Damian gives it a moment of thought. “Not stabbed, no.”
“See? Progress. And by the way, you're not unique either. I promise you the Teen Titans are used to dealing with villainous pasts and difficult personalities and whatever else you're worried about. You don't really want to be my Robin, do you? Not with the disappointing caliber of criminals we get out here.”
“Sometimes I truly despise you, Richard,” says Damian, which means Dick is right. He takes another bite from his still-heaping plate. Damian is the world’s most distracted eater. “It would be—easier. Though. To be your Robin.”
“You hate when things are easy. It bores you to tears, and your boredom drives Alfred to his grave.”
Damian makes a disgusted face—silent acquiescence—and keeps eating.
“You're allowed to miss your brother, too, you know,” Dick tells him. “Not just your Batman. You can just come and visit like this. Like, whenever. Not just when you're broken. I even have tea in my cabinet.”
“I know. I looked. Earl grey, really? Vile.”
“Hey, it reminds me of Alfred. You drink it when he makes it.”
“Only because he would be hurt if I didn't,” Damian grumbles. “Next time, I will bring you real tea.”
“Yeah, sure. And while we’re making plans for next time, how about coming through the door? Putting your shoes in the hall doesn't count as a misdirect if you haven't touched the lock. I won't ask you to come in the daytime. Baby steps.”
“I merely assumed you chose an apartment with a fire escape for a reason,” Damian says, haughty. “It is practically an invitation. And I couldn't remember the access code for the front of your building. Of course it would have been child’s play to hack. But I thought you would appreciate my effort to be ordinary. ”

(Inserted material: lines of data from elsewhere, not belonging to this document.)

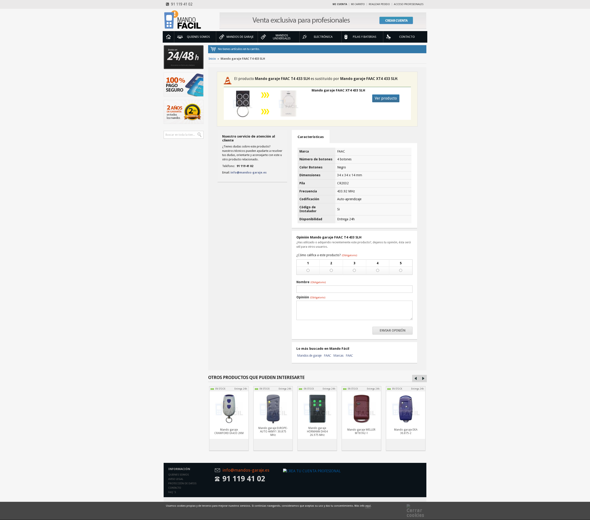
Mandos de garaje (309, 355)
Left (415, 378)
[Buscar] (199, 134)
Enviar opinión (392, 330)
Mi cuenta (340, 4)
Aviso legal (175, 479)
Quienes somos (178, 474)
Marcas (338, 355)
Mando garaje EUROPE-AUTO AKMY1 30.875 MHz (273, 431)
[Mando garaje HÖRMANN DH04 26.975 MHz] (317, 408)
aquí (368, 505)
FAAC (327, 355)
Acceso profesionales (408, 4)
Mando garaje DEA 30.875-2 (405, 431)
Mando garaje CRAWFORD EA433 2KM (229, 431)
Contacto (174, 487)
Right (423, 378)
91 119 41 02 (180, 4)
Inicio (168, 37)
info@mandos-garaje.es (248, 172)
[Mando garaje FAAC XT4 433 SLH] (288, 103)
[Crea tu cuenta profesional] (322, 20)
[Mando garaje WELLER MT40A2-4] (361, 408)
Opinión (310, 297)
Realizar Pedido (379, 4)
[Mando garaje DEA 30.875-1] (405, 408)
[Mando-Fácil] (184, 19)
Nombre (311, 282)
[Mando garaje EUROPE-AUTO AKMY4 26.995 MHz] (273, 408)
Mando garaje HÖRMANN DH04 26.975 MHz (317, 431)
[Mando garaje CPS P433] (228, 408)
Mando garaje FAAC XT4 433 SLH (338, 90)
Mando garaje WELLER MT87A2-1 (361, 431)
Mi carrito (358, 4)
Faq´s (172, 492)
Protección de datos (182, 483)
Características (311, 137)
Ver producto (386, 98)
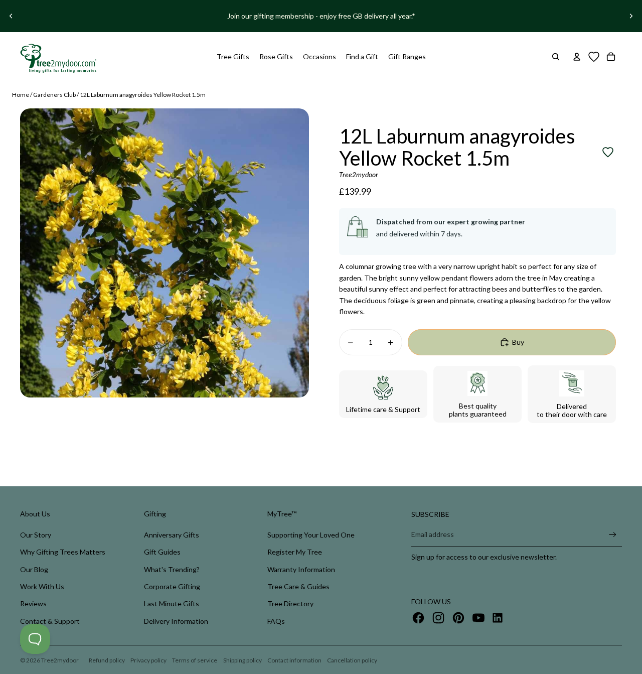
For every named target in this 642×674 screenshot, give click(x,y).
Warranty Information (301, 569)
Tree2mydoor (60, 660)
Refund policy (107, 660)
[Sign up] (612, 534)
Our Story (35, 534)
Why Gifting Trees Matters (62, 552)
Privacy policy (148, 660)
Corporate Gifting (172, 586)
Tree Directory (290, 603)
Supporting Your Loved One (311, 534)
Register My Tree (294, 552)
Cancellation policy (352, 660)
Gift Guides (162, 552)
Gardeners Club (54, 94)
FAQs (276, 621)
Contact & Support (50, 621)
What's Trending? (172, 569)
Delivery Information (176, 621)
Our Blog (34, 569)
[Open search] (556, 57)
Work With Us (42, 586)
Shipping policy (242, 660)
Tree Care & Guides (298, 586)
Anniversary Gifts (171, 534)
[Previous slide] (11, 16)
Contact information (294, 660)
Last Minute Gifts (171, 603)
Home (20, 94)
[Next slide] (631, 16)
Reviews (33, 603)
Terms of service (194, 660)
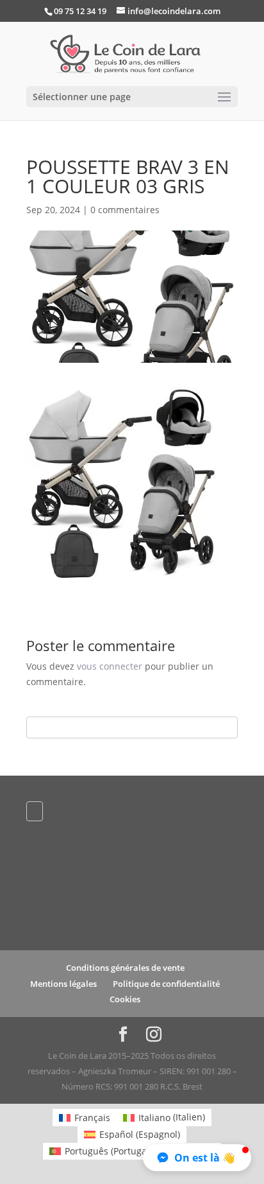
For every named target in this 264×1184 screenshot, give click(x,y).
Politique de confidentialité (166, 983)
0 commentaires (125, 210)
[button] (197, 1157)
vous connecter (109, 666)
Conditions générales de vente (125, 967)
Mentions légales (63, 983)
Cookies (125, 999)
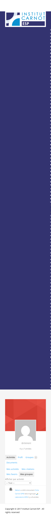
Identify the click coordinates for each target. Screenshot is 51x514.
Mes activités (13, 469)
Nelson (17, 490)
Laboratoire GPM (21, 497)
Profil (20, 457)
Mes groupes (26, 474)
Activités (11, 457)
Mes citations (28, 469)
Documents (12, 462)
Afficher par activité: (14, 479)
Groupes (31, 457)
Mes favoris (12, 474)
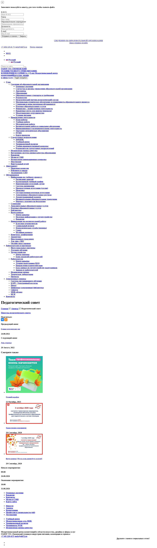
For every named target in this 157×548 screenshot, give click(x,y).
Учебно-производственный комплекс (32, 146)
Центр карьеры (22, 215)
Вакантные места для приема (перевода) (34, 111)
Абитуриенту (11, 166)
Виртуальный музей (20, 164)
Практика (20, 190)
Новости (9, 506)
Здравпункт (16, 237)
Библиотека (16, 210)
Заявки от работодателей (27, 270)
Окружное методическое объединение (32, 131)
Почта (13, 285)
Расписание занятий (24, 179)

“You know what, kiddo? I do. Great job. Any chance Alfred packed me dessert?”
Damian waves a dismissive hand toward the kitchen. His eyes are back on the television, drawn in despite himself. “You know he has never had any restraint. I believe he thinks they don't have food in Blüdhaven at all.”
Dick ruffles his hair again as he passes by. Sometimes his family are insufferable. In fact, most of the time. He's not sure what kind of person he is that he loves them more that way.